D'Elia indicated that the place where she fell appeared to be flat, where a wheelchair or shopping cart can roll, and that the area where her toe caught was elevated no more than about one inch or less. D'Elia did not typically walk in this direction when she visited the shopping center, and she only went in that direction on the day of the accident to throw her trash away. When the accident occurred, D'Elia was looking at the trash can, and she could not tell if the area was raised at the time of her fall. A few days after her accident, D'Elia returned to the scene and took a video of the area where she noticed the "lip" of the concrete.
D'Elia sued Eagles Landing, alleging that the defendants had actual or constructive knowledge of the defective condition at the junction of the parking lot and the walkway. Eagles Landing moved for summary judgment, arguing that D'Elia had presented no evidence showing that they had actual or constructive knowledge of a hazardous condition on the premises, and that D'Elia failed to use reasonable care for her own safety when traversing an open and obvious condition.
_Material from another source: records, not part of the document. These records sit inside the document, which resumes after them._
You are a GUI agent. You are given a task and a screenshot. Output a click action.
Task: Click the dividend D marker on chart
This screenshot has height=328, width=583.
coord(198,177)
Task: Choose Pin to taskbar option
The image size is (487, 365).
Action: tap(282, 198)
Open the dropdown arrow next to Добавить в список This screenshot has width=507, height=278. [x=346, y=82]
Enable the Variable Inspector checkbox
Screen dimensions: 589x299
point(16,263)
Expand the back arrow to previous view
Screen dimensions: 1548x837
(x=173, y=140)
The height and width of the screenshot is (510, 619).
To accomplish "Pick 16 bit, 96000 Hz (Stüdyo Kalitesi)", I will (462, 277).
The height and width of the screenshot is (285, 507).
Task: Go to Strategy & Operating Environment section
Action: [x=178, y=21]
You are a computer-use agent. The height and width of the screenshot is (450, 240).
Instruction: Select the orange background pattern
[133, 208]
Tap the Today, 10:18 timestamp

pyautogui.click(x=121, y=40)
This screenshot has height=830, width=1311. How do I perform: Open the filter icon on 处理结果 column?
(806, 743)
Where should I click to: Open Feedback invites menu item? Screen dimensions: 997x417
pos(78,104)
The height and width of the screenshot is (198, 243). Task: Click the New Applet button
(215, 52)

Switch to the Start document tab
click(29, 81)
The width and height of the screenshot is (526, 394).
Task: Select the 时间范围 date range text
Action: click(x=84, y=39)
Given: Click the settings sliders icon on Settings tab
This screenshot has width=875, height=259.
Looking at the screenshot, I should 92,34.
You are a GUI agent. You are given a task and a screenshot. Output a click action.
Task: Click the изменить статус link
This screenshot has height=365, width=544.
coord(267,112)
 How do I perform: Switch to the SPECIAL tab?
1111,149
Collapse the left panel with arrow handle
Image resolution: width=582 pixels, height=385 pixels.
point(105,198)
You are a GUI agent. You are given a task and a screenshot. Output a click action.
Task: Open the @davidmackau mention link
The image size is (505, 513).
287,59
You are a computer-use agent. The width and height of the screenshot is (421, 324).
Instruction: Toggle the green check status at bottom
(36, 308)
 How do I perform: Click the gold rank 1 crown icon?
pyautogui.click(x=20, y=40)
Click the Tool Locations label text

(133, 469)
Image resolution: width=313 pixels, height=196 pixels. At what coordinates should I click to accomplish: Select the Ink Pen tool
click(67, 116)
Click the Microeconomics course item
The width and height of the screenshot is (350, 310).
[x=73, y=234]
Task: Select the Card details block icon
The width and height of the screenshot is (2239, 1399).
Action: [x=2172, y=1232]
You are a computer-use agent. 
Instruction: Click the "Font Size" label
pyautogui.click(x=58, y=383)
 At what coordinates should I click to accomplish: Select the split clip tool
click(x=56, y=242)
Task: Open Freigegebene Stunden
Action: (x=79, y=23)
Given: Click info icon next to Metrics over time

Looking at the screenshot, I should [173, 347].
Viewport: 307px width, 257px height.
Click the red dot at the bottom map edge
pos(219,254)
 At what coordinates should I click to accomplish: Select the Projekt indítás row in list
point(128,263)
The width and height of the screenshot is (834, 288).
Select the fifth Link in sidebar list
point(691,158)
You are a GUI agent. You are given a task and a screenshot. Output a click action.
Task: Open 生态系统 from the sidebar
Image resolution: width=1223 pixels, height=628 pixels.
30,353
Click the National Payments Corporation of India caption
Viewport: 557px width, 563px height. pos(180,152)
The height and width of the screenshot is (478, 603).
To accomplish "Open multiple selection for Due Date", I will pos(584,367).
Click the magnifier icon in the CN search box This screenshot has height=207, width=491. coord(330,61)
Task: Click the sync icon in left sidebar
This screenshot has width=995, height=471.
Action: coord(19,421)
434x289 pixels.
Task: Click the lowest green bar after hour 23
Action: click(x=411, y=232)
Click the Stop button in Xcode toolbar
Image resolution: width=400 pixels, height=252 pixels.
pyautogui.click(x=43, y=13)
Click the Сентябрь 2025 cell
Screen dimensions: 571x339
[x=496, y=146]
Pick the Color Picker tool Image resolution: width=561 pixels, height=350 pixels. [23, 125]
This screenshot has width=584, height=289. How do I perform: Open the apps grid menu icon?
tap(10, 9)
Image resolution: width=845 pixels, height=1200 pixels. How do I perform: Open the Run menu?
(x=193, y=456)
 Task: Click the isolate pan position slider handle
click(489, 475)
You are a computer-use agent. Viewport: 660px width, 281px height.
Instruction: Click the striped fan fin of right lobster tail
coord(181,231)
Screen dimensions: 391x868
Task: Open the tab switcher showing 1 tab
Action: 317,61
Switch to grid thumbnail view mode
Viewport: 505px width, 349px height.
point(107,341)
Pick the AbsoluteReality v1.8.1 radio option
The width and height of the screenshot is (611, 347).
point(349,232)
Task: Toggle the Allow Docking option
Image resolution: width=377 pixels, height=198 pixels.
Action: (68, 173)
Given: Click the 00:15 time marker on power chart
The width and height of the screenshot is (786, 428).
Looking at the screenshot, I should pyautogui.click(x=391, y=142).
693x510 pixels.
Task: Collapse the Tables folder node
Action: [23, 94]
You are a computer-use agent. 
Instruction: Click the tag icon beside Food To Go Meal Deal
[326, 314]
D'Elia subsequently amended her complaint to assert that the defendants had actual or constructive knowledge of the static condition that caused her fall. In response to the summary judgment motion, D'Elia submitted an expert affidavit opining that the change in elevation in the walking surface between the parking lot and the walkway exceeded a quarter of an inch, was abrupt in nature, and violated certain safety standards. Following a hearing, the trial court granted summary judgment in favor of Eagles Landing, and this appeal followed.2
In related arguments, D'Elia argues that the trial court erred in granting Eagles Landing's motion for summary judgment because the defect in the walkway that caused her to fall was not an open and obvious static condition, and issues of fact remain as to whether the transition between the parking lot and the sidewalk constituted a hazardous condition of which Eagles Landing had superior knowledge. We conclude that the trial court properly found that the alleged defect was open and obvious.
Under OCGA § 51-3-1, a person who owns or occupies land and by express or implied invitation, induces or leads others to come upon his premises for any lawful purpose, ... is liable in damages to such persons for injuries caused by his failure to exercise ordinary care in keeping the premises and approaches safe. In order to recover on a premises liability claim, a plaintiff must show (1) that the defendant had actual or constructive knowledge of the hazard; and (2) that the plaintiff lacked knowledge of the hazard despite the exercise of ordinary care due to actions or conditions within the control of the owner/occupier. Accordingly, the fundamental basis for an owner or occupier's liability is that party's superior knowledge of the hazard encountered by the plaintiff. In other words, a plaintiff is not entitled to recovery if the undisputed evidence demonstrates that the plaintiff's knowledge of the hazard was equal to or greater than that of the defendant.
(Citations and punctuation omitted.) Cherokee Main Street v. Ragan , 345 Ga. App. 405, 407, 813 S.E.2d 397 (2018).
"A static condition is one that does not change and is dangerous only if someone fails to see it and walks into it." (Citation and punctuation omitted.) Jones Lang LaSalle Operations v. Johnson , 350 Ga. App. 439, 440, 829 S.E.2d 629 (2019). An uneven walkway is a static condition. See Nemeth v. RREEF America , 283 Ga. App. 795, 797 (1), 643 S.E.2d 283 (2007). When the claim involves a static condition,"[i]f nothing obstructs the invitee's ability to see the static condition, the proprietor may safely assume that the invitee will see it and will realize any associated risks." (Citation omitted.) Rentz v. Prince of Albany , 340 Ga. App. 388, 390 (1), 797 S.E.2d 254 (2017).